WHAT THE TASK ASKS –
Images aside, the whole listing should be written out word for word.
··· DATA FOR THIS TASK
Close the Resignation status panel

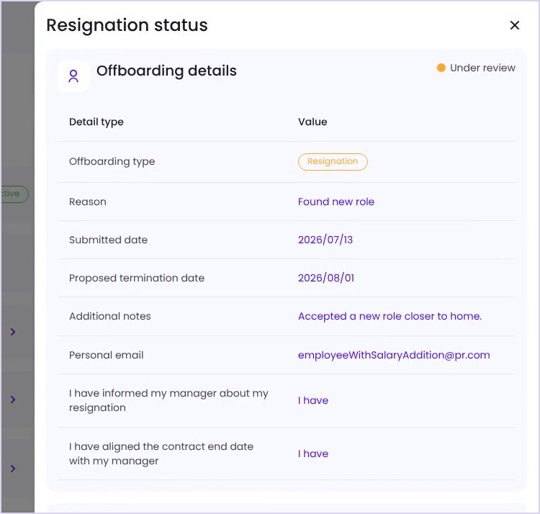[x=514, y=25]
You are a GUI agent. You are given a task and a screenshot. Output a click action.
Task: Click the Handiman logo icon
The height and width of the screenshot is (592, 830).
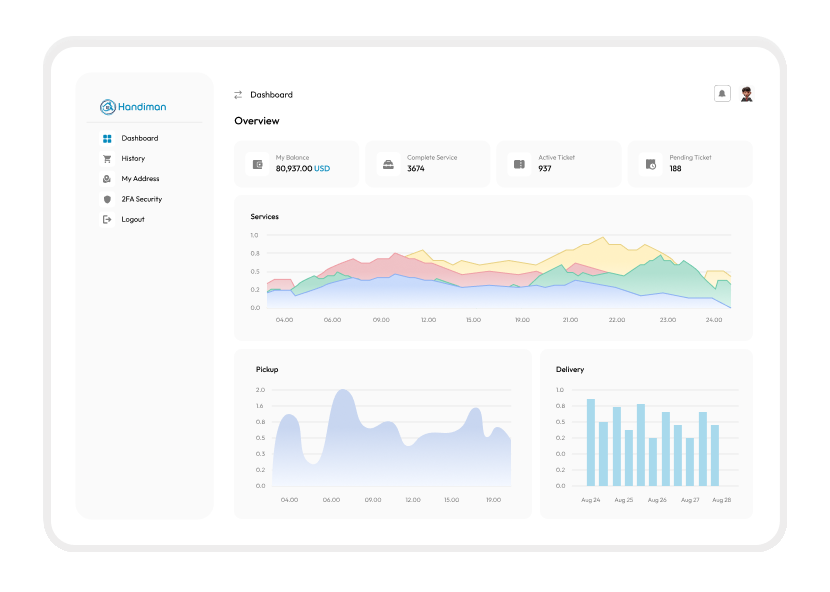tap(108, 107)
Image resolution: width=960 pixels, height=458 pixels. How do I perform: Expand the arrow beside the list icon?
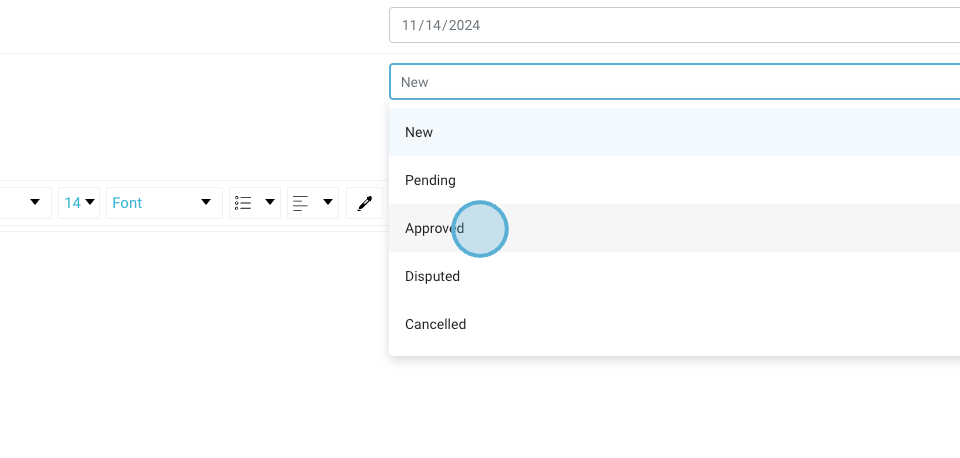tap(269, 203)
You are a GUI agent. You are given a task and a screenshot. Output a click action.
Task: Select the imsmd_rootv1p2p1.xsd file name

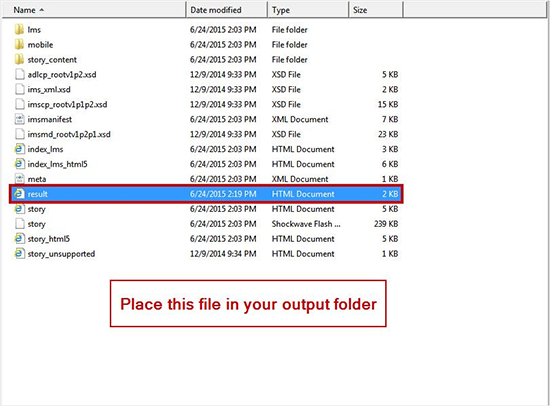click(x=69, y=134)
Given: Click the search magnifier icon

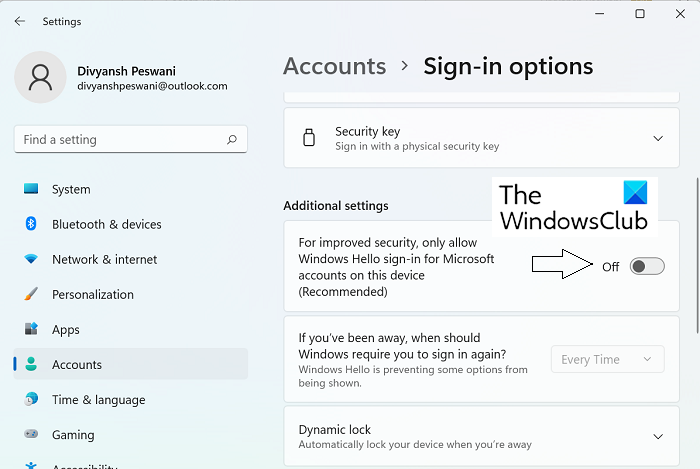Looking at the screenshot, I should click(232, 140).
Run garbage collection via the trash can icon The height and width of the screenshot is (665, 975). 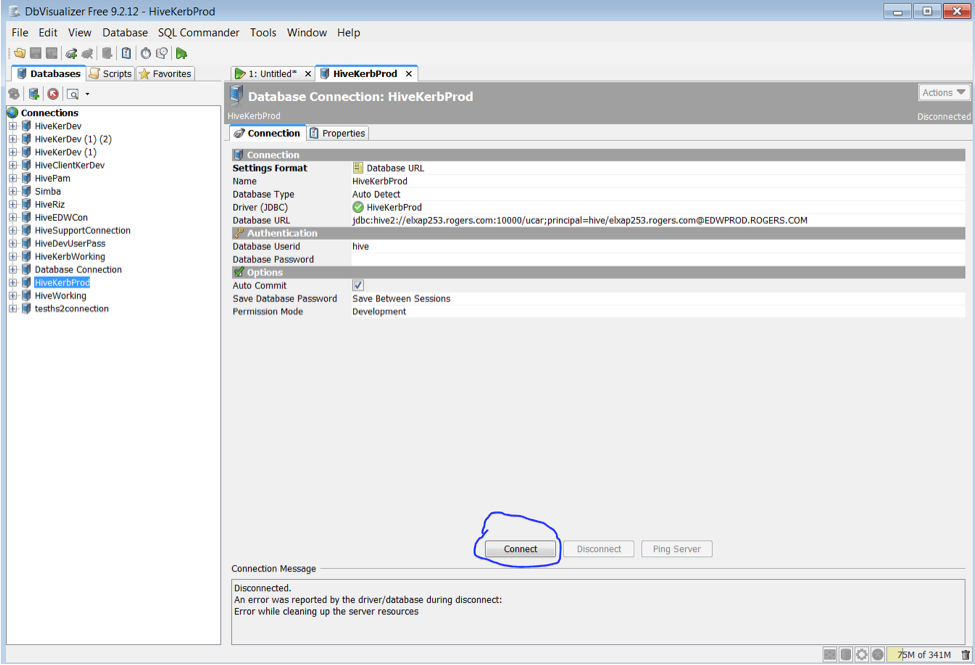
······
EXPECTED OUTPUT –
Close the Resignation status panel

[x=514, y=25]
You are a GUI agent. You are given a task and a screenshot. Output a click action.
Task: Click the Handiman logo icon
The height and width of the screenshot is (592, 830).
tap(108, 107)
Image resolution: width=960 pixels, height=458 pixels. How do I perform: Expand the arrow beside the list icon?
tap(269, 203)
You are a GUI agent. You are given a task and a screenshot. Output a click action.
Task: Select the imsmd_rootv1p2p1.xsd file name

click(x=69, y=134)
Given: Click the search magnifier icon

Looking at the screenshot, I should click(232, 140).
Run garbage collection via the trash can icon The height and width of the screenshot is (665, 975). 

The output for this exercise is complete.